Kyle Davis

Personal information
- Full name: Kyle Davis
- Nickname: Rooner
- Nationality: Australia
- Born: 18 January 1989 (age 37) Melbourne, Australia
- Height: 1.78 m (5 ft 10 in)
- Weight: 74 kg (163 lb)

Sport
- Sport: Table tennis
- Club: Melbourne Sports and Aquatic Centre
- Playing style: Right-handed, classic
- Equipment: Butterfly Jonyer
- Highest ranking: 401 (December 2008)
- Current ranking: 473 (October 2011)

= Kyle Davis (table tennis) =

Australian table tennis player

Kyle Davis (born 18 January 1989, in Melbourne) is an Australian table tennis player. He was selected to represent his nation, Australia, at the 2008 Summer Olympics and at the 2010 Commonwealth Games in Delhi, India. As of October 2011, Davis is ranked no. 401 in the world by the International Table Tennis Federation (ITTF). He is also right-handed, and uses the classic grip and Butterfly Jonyer blade.

Since becoming a member of the national team in 2004, Davis is considered one of Australia's most promising table tennis players in its sporting history. He has obtained thirty-six age-group Australian titles in both the singles and doubles tournaments, and finished fourth in the men's doubles at the Australian Youth Olympic Festival.

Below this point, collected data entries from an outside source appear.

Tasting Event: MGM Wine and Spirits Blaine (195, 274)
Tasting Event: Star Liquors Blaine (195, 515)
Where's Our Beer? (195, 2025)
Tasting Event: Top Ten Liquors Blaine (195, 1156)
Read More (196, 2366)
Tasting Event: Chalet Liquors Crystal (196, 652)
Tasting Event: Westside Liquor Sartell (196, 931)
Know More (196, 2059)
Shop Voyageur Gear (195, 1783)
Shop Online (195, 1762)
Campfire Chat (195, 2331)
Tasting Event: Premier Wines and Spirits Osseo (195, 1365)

In 2007, Davis picked up a silver medal at the peak of his career in the men's singles at the Commonwealth Championships in Jaipur, India.

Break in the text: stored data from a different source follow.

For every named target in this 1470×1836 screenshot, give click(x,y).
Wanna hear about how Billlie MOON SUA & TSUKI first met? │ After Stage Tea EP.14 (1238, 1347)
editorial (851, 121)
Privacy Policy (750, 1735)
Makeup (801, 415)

Davis qualified for the Australian squad, as a 19-year-old teen, in two table tennis events at the 2008 Summer Olympics in Beijing, by placing second in the men's singles from the Oceania Qualification Tournament in Noumea, and receiving a continental spot for Oceania in the men's team under ITTF's Computer Team Ranking List. Joining his fellow players William Henzell and David Zalcberg in the inaugural men's team event, Davis and his Australian squad finished on the bottom of the prelim pool with three straight defeats against Greece, Austria, and the host nation China. A few days later, in the men's singles, Davis lost his opening match to Egypt's Ahmed Ali Saleh with a set score 1–4.